### Stored data

________

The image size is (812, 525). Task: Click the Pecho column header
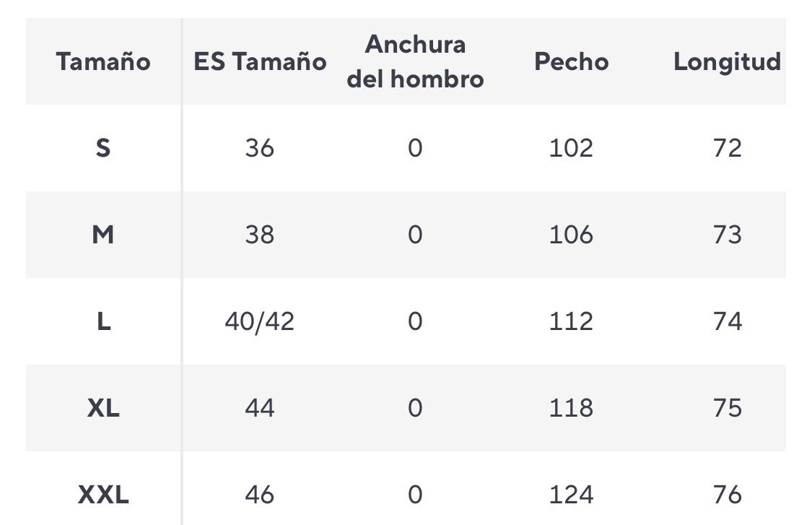[571, 62]
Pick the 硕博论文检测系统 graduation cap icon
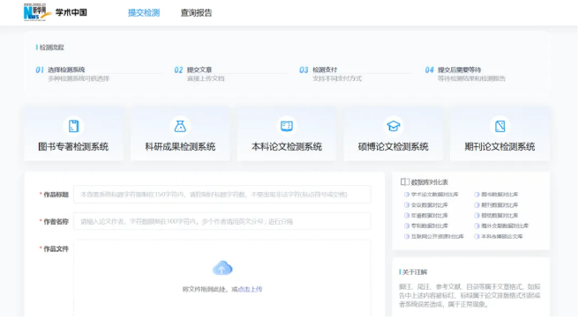 click(x=394, y=126)

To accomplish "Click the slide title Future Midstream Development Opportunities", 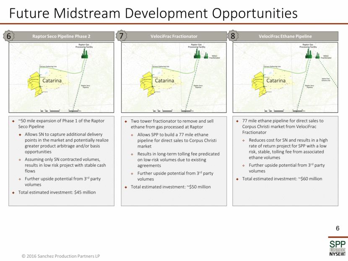I will coord(153,13).
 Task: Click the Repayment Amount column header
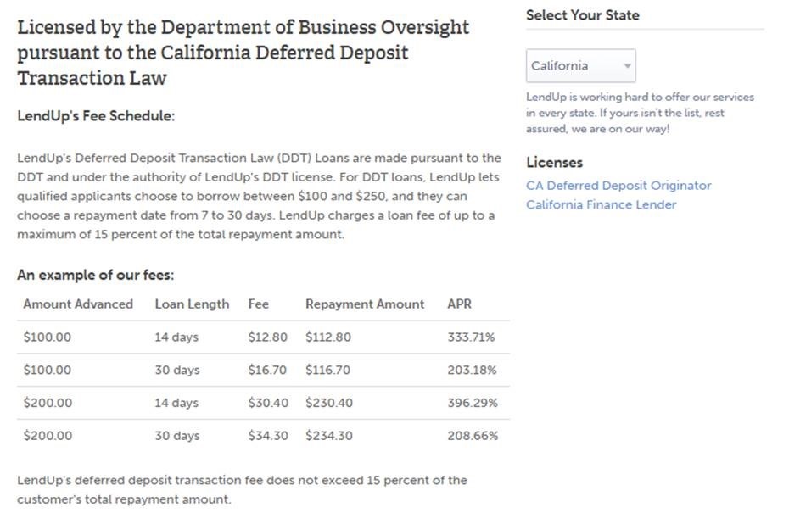365,304
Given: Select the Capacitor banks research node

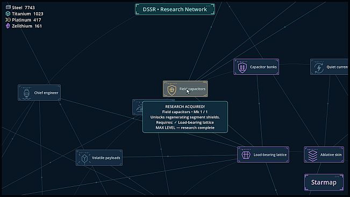Looking at the screenshot, I should (256, 67).
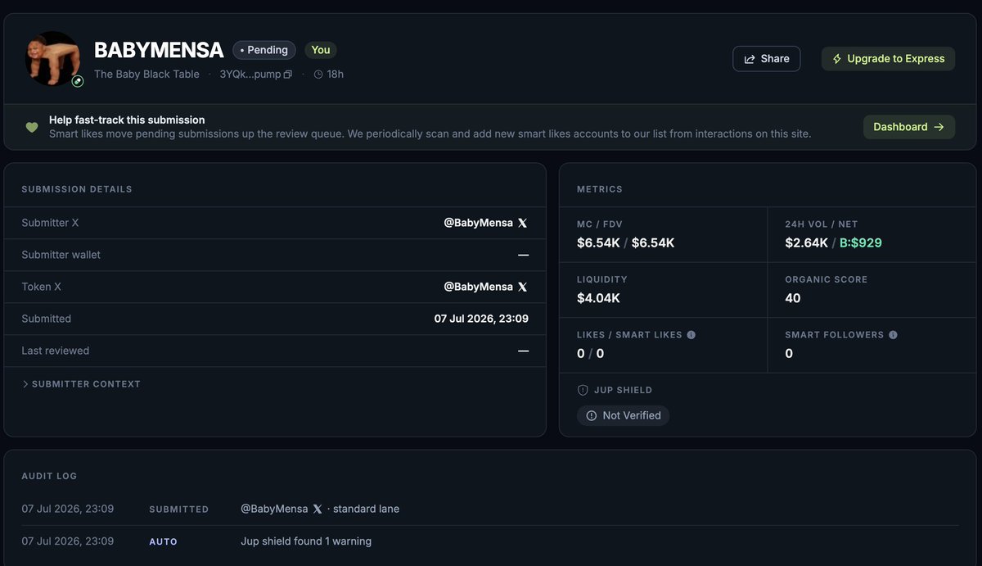Open @BabyMensa link in Submitter X row

tap(478, 223)
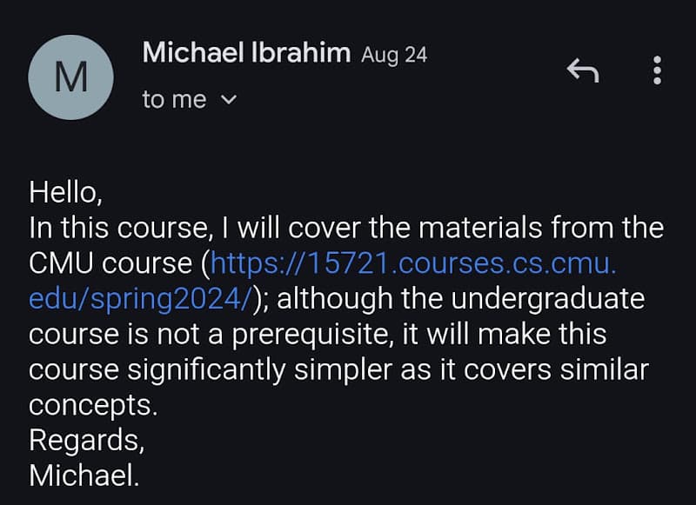Open the three-dot more options menu
This screenshot has height=505, width=696.
pyautogui.click(x=658, y=70)
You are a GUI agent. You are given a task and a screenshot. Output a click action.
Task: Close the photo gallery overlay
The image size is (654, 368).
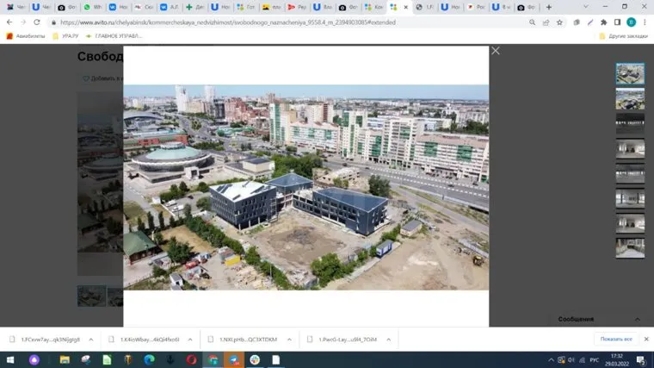(x=495, y=51)
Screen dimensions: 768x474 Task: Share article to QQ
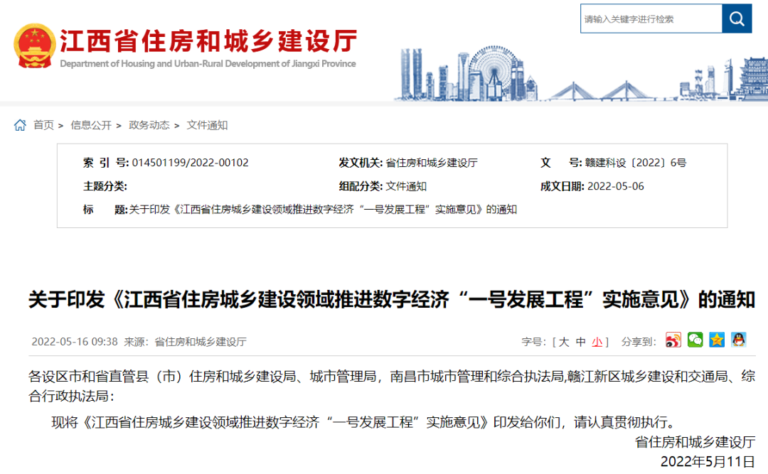(738, 340)
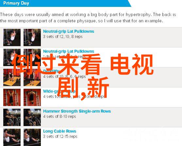View right thumbnail of 3-set lat pulldowns row
This screenshot has width=182, height=146.
32,37
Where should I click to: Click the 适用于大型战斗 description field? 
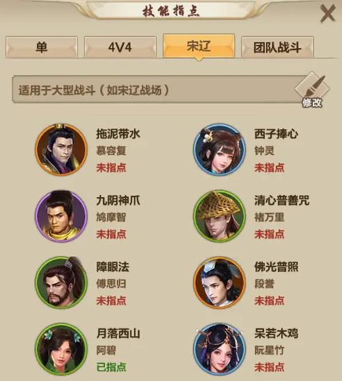pos(158,90)
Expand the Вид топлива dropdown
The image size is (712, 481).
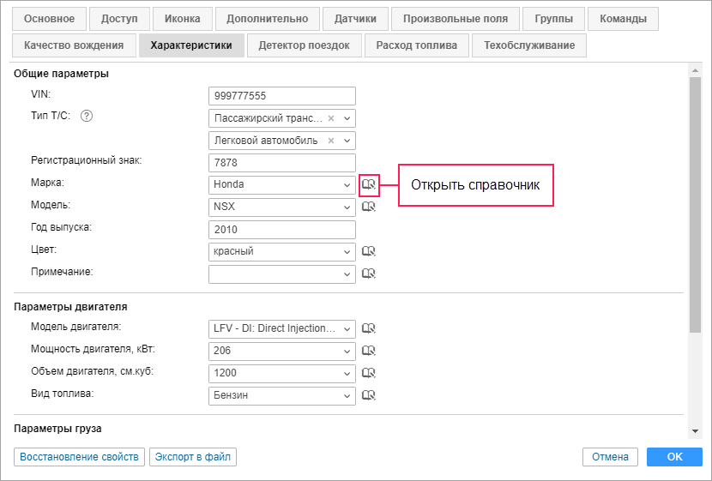tap(347, 395)
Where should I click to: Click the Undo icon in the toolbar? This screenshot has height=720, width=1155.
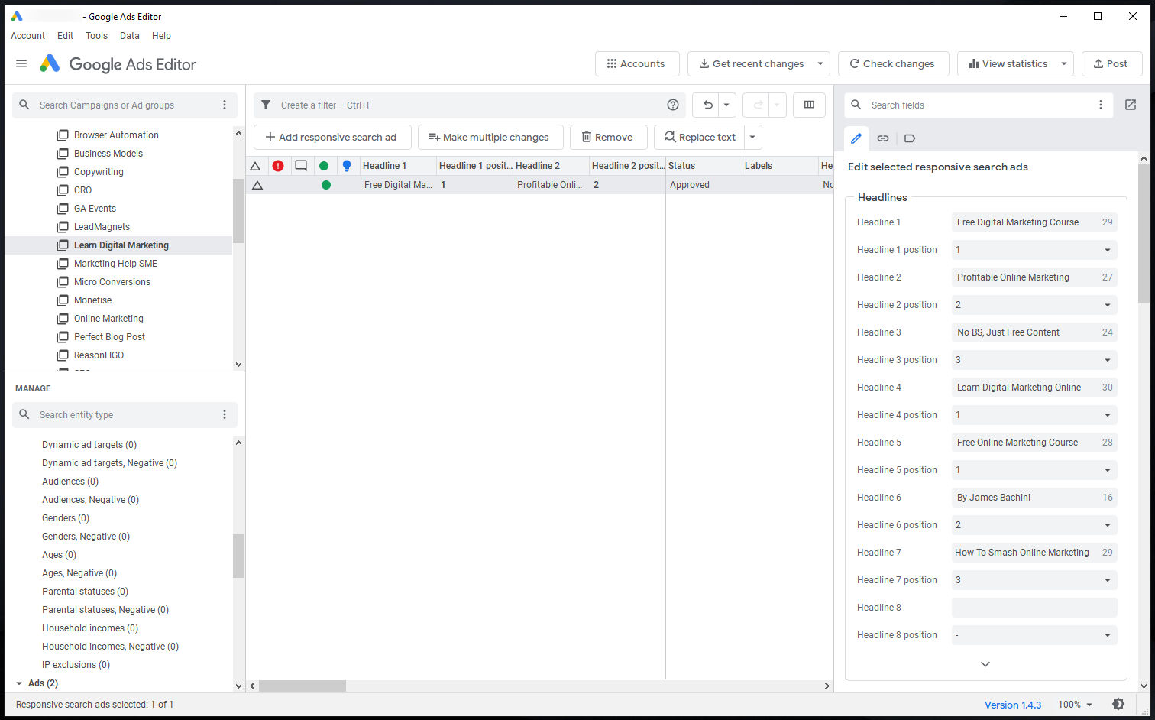pos(707,105)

________

### DIRECTIONS
What is needed is an exact transcription of the lines from the one holding "The image size is (712, 481)." to the end of the data, with every picture left out.

### OUTPUT FOR THIS TASK
The image size is (712, 481).
tap(347, 395)
Where should I click to: Click the Undo icon in the toolbar? This screenshot has height=720, width=1155.
pos(707,105)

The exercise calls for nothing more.